What is the maximum height above ground a projectile of mass 0.67 kg, launched from ground level, can achieve if you are able to give it an initial speed of 78.5 m/s?
V^2 = Vo^2 + 2g*h
V = 0
Vo = 78.5 m/s.
g = -9.8 m/s^2.
Solve for h.
To determine the maximum height a projectile can reach, we can use the concept of projectile motion and the conservation of energy.
The first step is to find the vertical component of the initial velocity. The initial velocity can be split into horizontal and vertical components. Since the projectile is launched from ground level, the initial vertical velocity component is equal to the initial speed.
Vertical initial velocity (Vy) = 78.5 m/s
Next, we need to find the time it takes for the projectile to reach its maximum height.
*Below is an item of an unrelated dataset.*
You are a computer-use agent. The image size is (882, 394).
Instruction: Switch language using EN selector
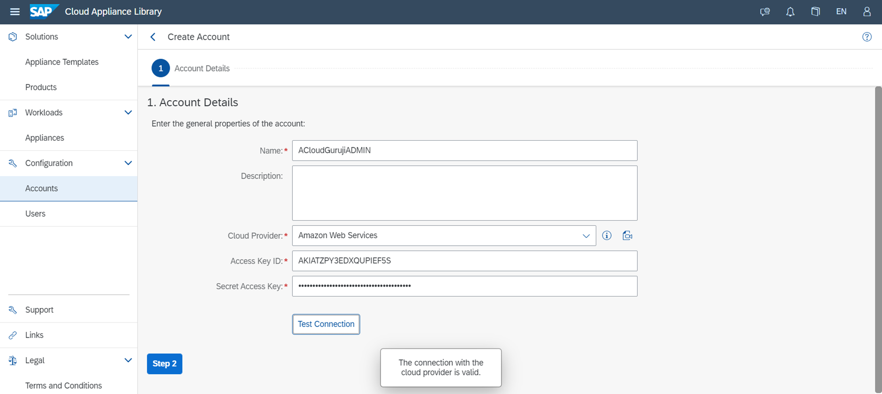(x=841, y=12)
At the maximum height, the vertical component of the projectile's velocity (Vy) becomes zero. We can use the equation for vertical velocity in projectile motion to find the time at which this occurs:
Vy = Vy0 + gt
Where Vy0 is the initial vertical velocity, g is the acceleration due to gravity, and t is time. Rearranging the equation, we have:
g * t = -Vy0
Solving for t:
t = -Vy0 / g
Given that the acceleration due to gravity is approximately 9.8 m/s², we can substitute the values:
t = -78.5 m/s / (-9.8 m/s²)
t ≈ 8.02 seconds
Now that we have the time it takes for the projectile to reach its maximum height, we can determine the maximum height using the equation for vertical displacement in projectile motion:
Δy = Vy0 * t + (1/2) * g * t²
Substituting the values we have:
Δy = 78.5 m/s * 8.02 s + (1/2) * 9.8 m/s² * (8.02 s)²
Δy ≈ 314.91 meters
Therefore, the maximum height above the ground that the projectile can achieve is approximately 314.91 meters.